The pace of lending to the non-bank private sector by financial institutions in Australia has been trending down since late-2015. Private sector credit growth appeared to have stabilised in the September quarter of 2018 only to deteriorate through to the end of 2019. The early months of 2020 provided some positive signs but they disappeared in April 2020. Recent months’ figures indicate the downtrend is over and annual growth rates are now back to levels last seen in 2016 and 2017.
According to the latest RBA figures, private sector credit growth increased by 0.6% in September. The result was just above the generally expected figure of 0.5% but in line with August’s increase. On an annual basis, the growth rate increased from August’s rate of 4.7% to 5.3%.
“The surprise was from business credit…Given any precautionary shoring up of balance sheets from businesses was likely complete by September, this to us suggests some early signs that business investment might be meaningfully lifting,”said ANZ senior economist Adelaide Timbrell.
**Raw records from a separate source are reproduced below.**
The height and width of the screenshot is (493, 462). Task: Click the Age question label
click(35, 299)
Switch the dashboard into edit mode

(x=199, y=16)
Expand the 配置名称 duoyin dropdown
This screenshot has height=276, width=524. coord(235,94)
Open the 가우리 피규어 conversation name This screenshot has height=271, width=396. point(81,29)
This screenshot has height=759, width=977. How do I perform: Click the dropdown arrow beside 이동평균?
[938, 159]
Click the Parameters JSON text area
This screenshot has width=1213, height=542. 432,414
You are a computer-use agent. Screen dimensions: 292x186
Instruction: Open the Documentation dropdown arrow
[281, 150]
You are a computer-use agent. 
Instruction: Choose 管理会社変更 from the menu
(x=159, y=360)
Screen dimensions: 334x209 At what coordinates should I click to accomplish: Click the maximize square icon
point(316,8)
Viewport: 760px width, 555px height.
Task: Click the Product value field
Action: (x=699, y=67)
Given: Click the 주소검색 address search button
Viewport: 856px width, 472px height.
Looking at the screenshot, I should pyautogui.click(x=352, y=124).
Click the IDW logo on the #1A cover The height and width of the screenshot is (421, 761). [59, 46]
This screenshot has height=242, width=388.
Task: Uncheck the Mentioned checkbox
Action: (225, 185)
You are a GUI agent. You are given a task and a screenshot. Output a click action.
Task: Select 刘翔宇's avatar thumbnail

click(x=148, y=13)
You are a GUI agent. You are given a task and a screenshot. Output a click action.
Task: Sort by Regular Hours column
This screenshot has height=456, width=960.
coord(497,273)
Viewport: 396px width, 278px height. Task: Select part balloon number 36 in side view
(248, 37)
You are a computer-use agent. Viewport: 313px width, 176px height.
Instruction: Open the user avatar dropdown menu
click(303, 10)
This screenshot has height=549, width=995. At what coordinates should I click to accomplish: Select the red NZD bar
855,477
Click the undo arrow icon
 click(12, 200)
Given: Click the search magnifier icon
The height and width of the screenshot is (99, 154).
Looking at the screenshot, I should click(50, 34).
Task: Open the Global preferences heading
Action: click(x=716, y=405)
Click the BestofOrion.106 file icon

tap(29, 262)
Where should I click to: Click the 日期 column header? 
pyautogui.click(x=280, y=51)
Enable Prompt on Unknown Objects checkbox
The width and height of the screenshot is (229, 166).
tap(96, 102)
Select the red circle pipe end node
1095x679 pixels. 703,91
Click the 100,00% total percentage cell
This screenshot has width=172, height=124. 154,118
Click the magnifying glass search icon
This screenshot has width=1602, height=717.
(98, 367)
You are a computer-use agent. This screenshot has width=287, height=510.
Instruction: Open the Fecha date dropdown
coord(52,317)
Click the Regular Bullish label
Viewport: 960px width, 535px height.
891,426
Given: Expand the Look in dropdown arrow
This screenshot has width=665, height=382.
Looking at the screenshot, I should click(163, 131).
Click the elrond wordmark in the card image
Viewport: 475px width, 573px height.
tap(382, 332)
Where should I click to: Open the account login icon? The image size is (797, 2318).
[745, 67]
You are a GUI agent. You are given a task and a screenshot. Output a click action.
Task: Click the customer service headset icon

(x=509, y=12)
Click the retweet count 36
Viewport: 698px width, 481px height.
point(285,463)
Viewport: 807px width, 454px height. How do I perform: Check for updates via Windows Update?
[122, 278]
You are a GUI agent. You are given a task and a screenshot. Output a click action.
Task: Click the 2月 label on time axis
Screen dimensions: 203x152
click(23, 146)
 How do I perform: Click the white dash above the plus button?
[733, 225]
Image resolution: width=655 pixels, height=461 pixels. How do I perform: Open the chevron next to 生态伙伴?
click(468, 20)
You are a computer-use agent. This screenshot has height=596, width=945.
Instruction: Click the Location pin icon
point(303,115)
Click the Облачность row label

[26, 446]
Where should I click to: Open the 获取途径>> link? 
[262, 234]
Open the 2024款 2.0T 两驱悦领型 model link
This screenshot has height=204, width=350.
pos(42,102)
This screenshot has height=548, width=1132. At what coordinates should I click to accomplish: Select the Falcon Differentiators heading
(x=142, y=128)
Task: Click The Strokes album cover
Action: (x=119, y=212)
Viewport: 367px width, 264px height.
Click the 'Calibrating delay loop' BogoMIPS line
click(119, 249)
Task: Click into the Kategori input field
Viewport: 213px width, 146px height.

Commonwealth bond yields jumped on the day, not because of the report or September’s sales figures private credit figures but because the RBA did not defend its April 2024 ACGB yield target. By the end of the day, the 3-year ACGB yield had gained 7bps to 1.40%, the 10-year rate had jumped 25bps to 2.12% while the 20-year yield finished 22bps to 2.63%.
Owner-occupier loans accounted for about two-thirds of the net growth over the month, with business loans accounting for a good chunk of the balance. Investor loans again grew quite modestly while total personal debt contracted again.
The traditional driver of loan growth rates, the owner-occupier segment, grew by 0.7% over the month, slightly slower than August’s 0.8% increase. The sector’s 12-month growth rate sped up from August’s revised rate of 8.4% to 8.7%.
Lending in the business sector expanded by 0.7%, slightly more than August’s 0.6% increase. The segment’s annual growth rate increased from August’s 3.4% to 4.6%.
Monthly growth in the investor-lending segment slowed to a halt in early 2018. Shortly into the 2019/20 financial year, monthly growth rates slipped into the red before posting a series of flat or near-flat results until late 2020. Growth rates became positive again from December 2020. In September, net lending grew by 0.3%, in line with August’s revised rate. The 12-month growth rate increased from August’s rate of 2.2% to 2.4%.
Total personal loans contracted by 0.6% in September following a similar-sized fall in August, with the annual contraction rate slowing from 5.6% to 5.3%. This category of debt includes fixed-term loans for large personal expenditures, credit cards and other revolving credit facilities.